%%
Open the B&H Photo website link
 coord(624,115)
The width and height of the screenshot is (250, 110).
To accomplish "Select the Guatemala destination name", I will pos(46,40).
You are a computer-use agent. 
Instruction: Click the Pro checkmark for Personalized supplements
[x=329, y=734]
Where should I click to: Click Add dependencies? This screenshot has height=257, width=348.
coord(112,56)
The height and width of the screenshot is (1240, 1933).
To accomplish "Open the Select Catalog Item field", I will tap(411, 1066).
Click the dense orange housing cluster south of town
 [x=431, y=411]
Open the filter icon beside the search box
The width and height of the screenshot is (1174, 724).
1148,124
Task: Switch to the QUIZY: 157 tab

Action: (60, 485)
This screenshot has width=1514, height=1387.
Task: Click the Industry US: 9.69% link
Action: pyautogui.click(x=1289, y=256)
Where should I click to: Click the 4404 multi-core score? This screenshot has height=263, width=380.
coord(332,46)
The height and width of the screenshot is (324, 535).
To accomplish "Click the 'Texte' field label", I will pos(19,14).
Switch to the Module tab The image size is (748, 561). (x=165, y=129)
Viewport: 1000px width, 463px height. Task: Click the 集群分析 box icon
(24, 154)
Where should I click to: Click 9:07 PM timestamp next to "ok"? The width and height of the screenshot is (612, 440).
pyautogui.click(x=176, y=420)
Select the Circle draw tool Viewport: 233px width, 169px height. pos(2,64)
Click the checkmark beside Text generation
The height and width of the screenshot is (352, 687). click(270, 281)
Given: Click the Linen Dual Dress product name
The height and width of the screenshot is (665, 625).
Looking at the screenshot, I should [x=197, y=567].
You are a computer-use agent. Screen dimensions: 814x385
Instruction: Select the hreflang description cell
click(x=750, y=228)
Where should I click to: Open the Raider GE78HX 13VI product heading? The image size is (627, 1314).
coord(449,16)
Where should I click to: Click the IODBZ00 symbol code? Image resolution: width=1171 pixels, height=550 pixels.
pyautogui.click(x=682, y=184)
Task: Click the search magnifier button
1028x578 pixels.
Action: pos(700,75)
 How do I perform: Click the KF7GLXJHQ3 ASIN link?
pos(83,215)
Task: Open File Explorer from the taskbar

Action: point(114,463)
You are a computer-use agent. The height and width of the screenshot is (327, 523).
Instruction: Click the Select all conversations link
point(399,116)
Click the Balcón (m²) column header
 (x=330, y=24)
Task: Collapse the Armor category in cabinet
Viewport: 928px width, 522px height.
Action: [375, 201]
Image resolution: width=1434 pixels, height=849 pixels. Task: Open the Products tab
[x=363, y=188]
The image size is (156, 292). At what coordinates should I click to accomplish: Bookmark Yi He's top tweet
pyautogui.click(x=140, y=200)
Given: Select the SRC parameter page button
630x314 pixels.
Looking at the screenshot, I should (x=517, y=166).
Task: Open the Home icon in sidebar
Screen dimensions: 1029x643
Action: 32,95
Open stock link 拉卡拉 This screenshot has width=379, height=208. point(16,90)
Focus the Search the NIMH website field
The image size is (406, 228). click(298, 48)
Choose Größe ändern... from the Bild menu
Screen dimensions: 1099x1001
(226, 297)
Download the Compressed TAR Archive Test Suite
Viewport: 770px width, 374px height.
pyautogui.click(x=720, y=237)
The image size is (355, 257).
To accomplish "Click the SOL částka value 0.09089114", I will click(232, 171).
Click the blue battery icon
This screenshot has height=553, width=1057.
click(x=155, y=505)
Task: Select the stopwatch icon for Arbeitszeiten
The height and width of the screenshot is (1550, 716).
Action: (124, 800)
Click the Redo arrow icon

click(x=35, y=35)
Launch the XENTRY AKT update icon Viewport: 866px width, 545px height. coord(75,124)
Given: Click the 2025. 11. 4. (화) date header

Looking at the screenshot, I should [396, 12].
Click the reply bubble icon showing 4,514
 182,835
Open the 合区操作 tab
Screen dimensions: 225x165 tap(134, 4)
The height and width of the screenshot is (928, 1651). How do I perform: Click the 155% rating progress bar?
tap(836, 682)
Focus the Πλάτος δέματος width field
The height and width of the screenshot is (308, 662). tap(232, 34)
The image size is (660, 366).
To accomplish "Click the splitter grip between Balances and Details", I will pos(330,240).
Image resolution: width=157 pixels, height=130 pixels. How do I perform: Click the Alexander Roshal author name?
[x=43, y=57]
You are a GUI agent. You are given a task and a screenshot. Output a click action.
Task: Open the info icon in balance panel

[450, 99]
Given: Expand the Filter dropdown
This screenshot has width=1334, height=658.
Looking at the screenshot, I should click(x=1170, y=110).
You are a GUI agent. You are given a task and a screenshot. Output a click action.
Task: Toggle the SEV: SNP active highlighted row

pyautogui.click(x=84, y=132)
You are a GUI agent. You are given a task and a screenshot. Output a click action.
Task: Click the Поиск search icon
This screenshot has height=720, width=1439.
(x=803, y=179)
%%
What is being asked: Rewrite the data above as a numbered list, from the line that contains "Where should I click to: Click Add" through the line that contains "Select the Circle", with both of those lines included. Leave out any blank lines.

Written answer:
1. Where should I click to: Click Add dependencies? This screenshot has height=257, width=348.
2. coord(112,56)
3. The height and width of the screenshot is (1240, 1933).
4. To accomplish "Open the Select Catalog Item field", I will tap(411, 1066).
5. Click the dense orange housing cluster south of town
6.  [x=431, y=411]
7. Open the filter icon beside the search box
8. The width and height of the screenshot is (1174, 724).
9. 1148,124
10. Task: Switch to the QUIZY: 157 tab
11. Action: (60, 485)
12. This screenshot has width=1514, height=1387.
13. Task: Click the Industry US: 9.69% link
14. Action: pyautogui.click(x=1289, y=256)
15. Where should I click to: Click the 4404 multi-core score? This screenshot has height=263, width=380.
16. coord(332,46)
17. The height and width of the screenshot is (324, 535).
18. To accomplish "Click the 'Texte' field label", I will pos(19,14).
19. Switch to the Module tab The image size is (748, 561). (x=165, y=129)
20. Viewport: 1000px width, 463px height. Task: Click the 集群分析 box icon
21. (24, 154)
22. Where should I click to: Click 9:07 PM timestamp next to "ok"? The width and height of the screenshot is (612, 440).
23. pyautogui.click(x=176, y=420)
24. Select the Circle draw tool Viewport: 233px width, 169px height. pos(2,64)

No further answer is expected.